**Problem:** Whatever precedes the line containing "This screenshot has height=952, width=1270." is not copied; that line and every line after it through the final one below are copied exactly, except pictures.

(Records from a collection)
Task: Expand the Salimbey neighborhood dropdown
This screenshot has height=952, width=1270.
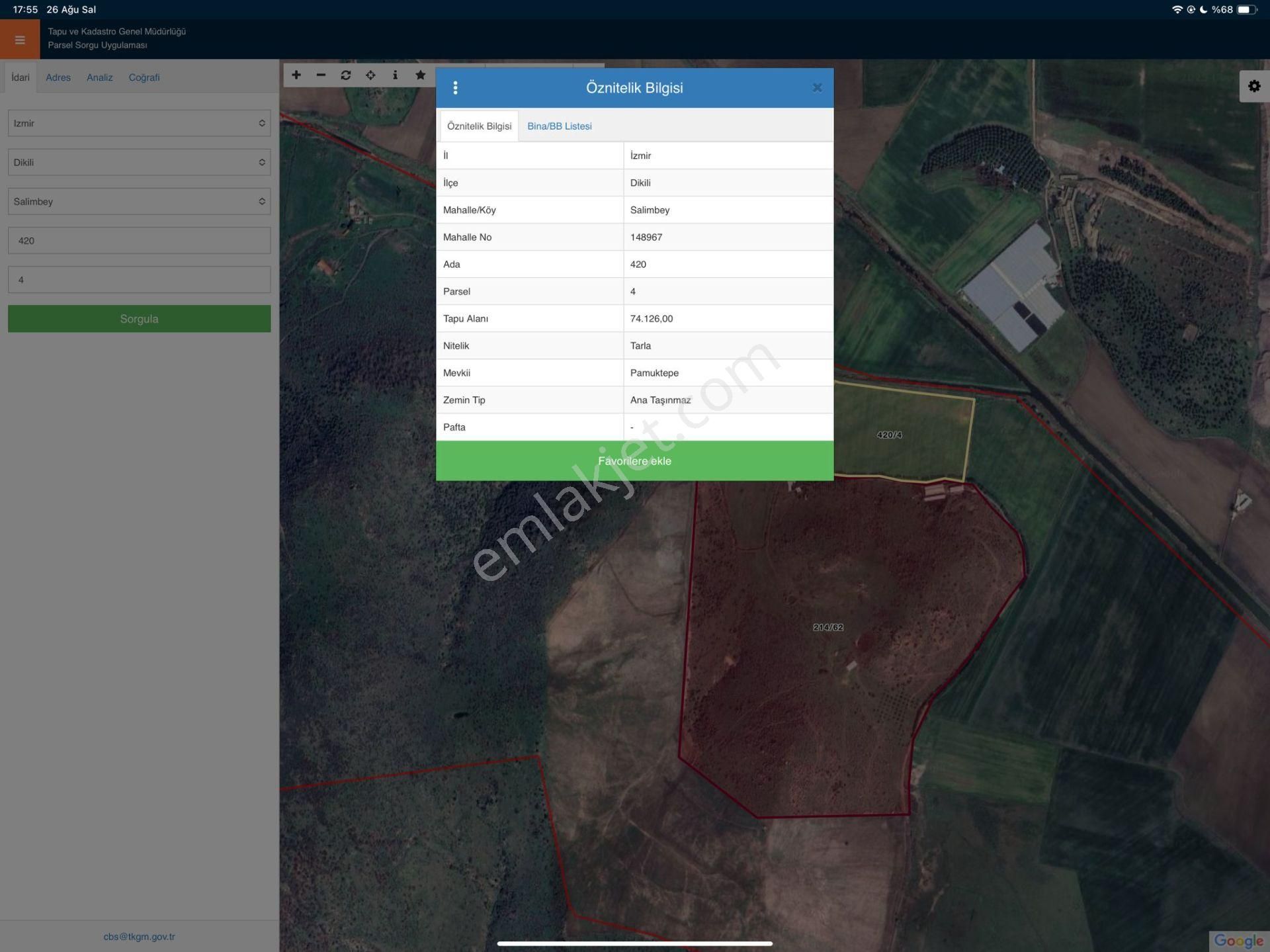Action: [x=139, y=202]
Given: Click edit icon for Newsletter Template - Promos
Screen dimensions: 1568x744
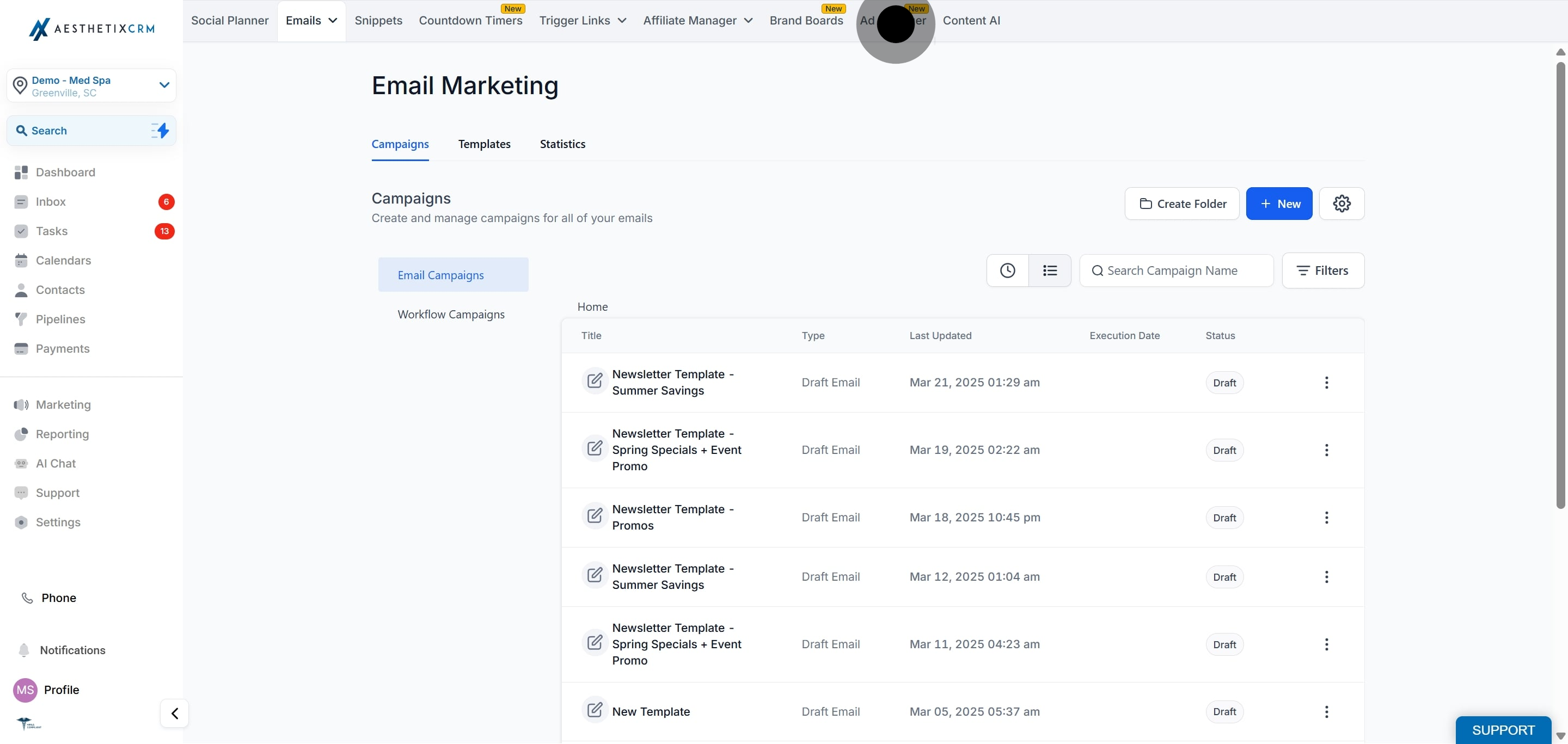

**Result below:**
This screenshot has height=952, width=1270.
Action: [x=139, y=202]
Given: Click edit icon for Newsletter Template - Promos
Screen dimensions: 1568x744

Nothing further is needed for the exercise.